Cartesian product for ranges / lists / iterables using @

This idea was inspired by the Range literals discussion, where João Bernardo Oliveira suggested this as a use case. However, I think Cartesian product of ranges is of general interest and could be implemented already now with the existing syntaxes.

Current State

Sometimes one need to iterate over a grid. This could be a matrix, data table, game map, etc… grids are used in many fields. To iterate over two dimensional grid one can use two nested loops. inside comprehensions, they can be put on a same line

[do_something(x, y) for x in range(width) for y in range(height)]

but outside comprehension, each loop have to be placed on a separate line

for x in range(width):
    for y in range(height):
        do_something(x, y)

Iteration over nested grids looks like this

for x in range(width):
    for y in range(height):
        # iterate over neighbours
        for dx in range(-1, 2):
            for dy in range(-1, 2):
                do_something(x+dx, y+dy)

Sure, this can handled with defining some separate iterators, but maybe general approach is possible?

Suggestion

Allow using @ (which is already used for matrix multiplication) to define the Cartesian product of the ranges, so the previous code is shortened to

[do_something(x, y) for x, y in range(width) @ range(height)]

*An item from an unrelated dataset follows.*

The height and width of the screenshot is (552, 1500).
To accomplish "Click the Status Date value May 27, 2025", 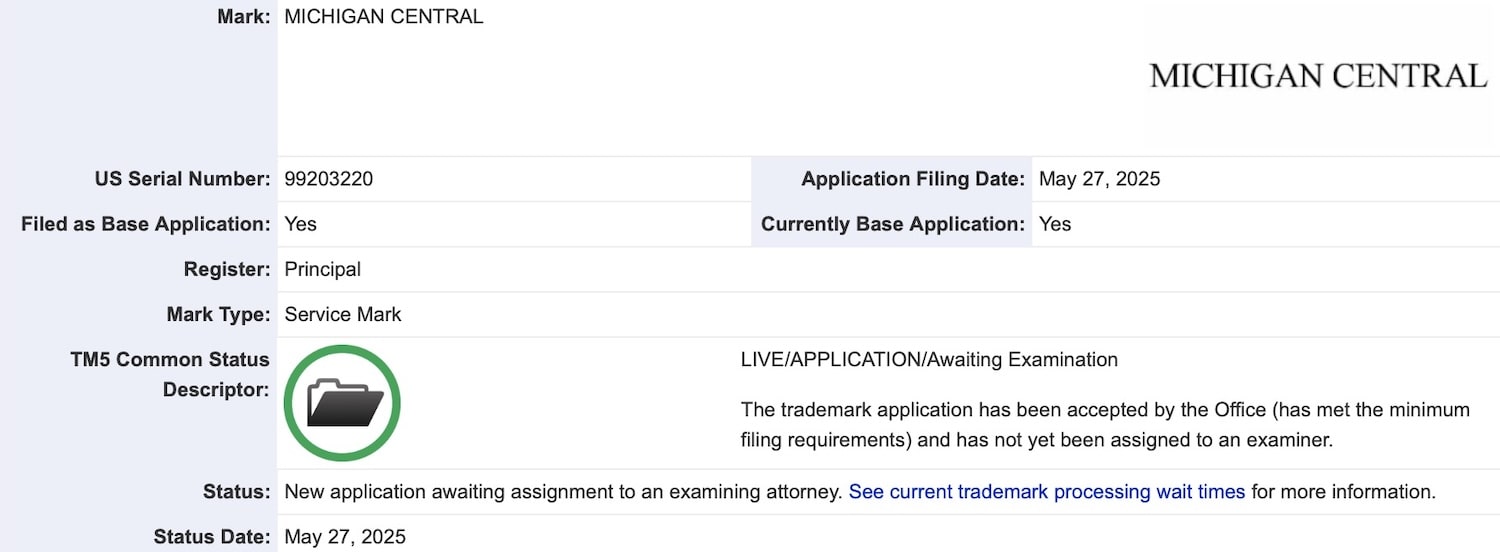I will coord(345,537).
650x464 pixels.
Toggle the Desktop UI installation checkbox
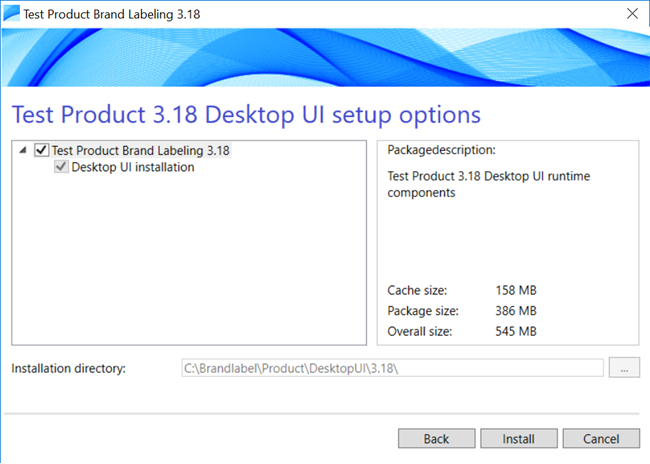(x=61, y=167)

for x, y in range(width) @ range(height):
    do_something(x, y)

for x, y in range(width) @ range(height):
    # iterate over neighbours
    for dx, dy in range(-1, 2) @ range(-1, 2):
        do_something(x+dx, y+dy)

This saves a level of indentation, makes the comprehension and for-loops consistent with comprehensions, makes iteration over three-dimensional grid feasible and four-dimensional grid almost nice (5+ dimensions would require completely different approach anyways).

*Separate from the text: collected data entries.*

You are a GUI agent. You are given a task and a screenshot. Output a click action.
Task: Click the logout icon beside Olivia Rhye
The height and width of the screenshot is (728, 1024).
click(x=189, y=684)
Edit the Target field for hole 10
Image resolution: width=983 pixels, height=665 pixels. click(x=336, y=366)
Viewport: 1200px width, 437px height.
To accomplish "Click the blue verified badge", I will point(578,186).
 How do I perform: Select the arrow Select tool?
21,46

Generalisation to lists or all iterables?

One can extend this idea to all things iterable, or at least to finite iterables such as lists, dict_keys and sets… I’m not sure about that, as it would have larger consequences. But at least with ranges, I see an immediate use for myself.

There is already itertools.product.

To be honest, I have not seen it used a single time in production code. I don’t think this deserves special syntax.

8 Likes

Is it the same as itertools.product()?

The problem with adding new methods (including special methods like __matmul__) for iterators is that iterator is a protocol, not a base class. There are many unrelated iterator classes, and you will need to add a new method for all of them.

It can also conflict with NumPy use of the @ operator.

>>> numpy.array([[1, 2], [3, 4]]) @ range(5, 7)
array([17, 39])
>>> range(5, 7) @ numpy.array([[1, 2], [3, 4]])
array([23, 34])
6 Likes

Right. And it violates the (non-normative) semantics established in PEP-465 where the operator was introduced:

  • arr(3) @ arr(3) performs the same computation as [(arr(1, 3) @ arr(3, 1))], but returns the result with shape (), i.e., a single scalar value, not in matrix form. So this is the standard inner product on vectors.

For the language to change the meaning on 1-d vectors to the outer product while all numerical libraries have agreed to implement the inner product seems guaranteed to cause grief.

1 Like

I find itertools.product a very elegant way of solving this problem, and I use it a fair bit for this very purpose. I don’t see the need for using @ here.

4 Likes

Ok, I see a lot of examples now why implementing Cartesian product with @ for all iterators generally is a bad idea. But how about using it only between ranges? This should not be problematic.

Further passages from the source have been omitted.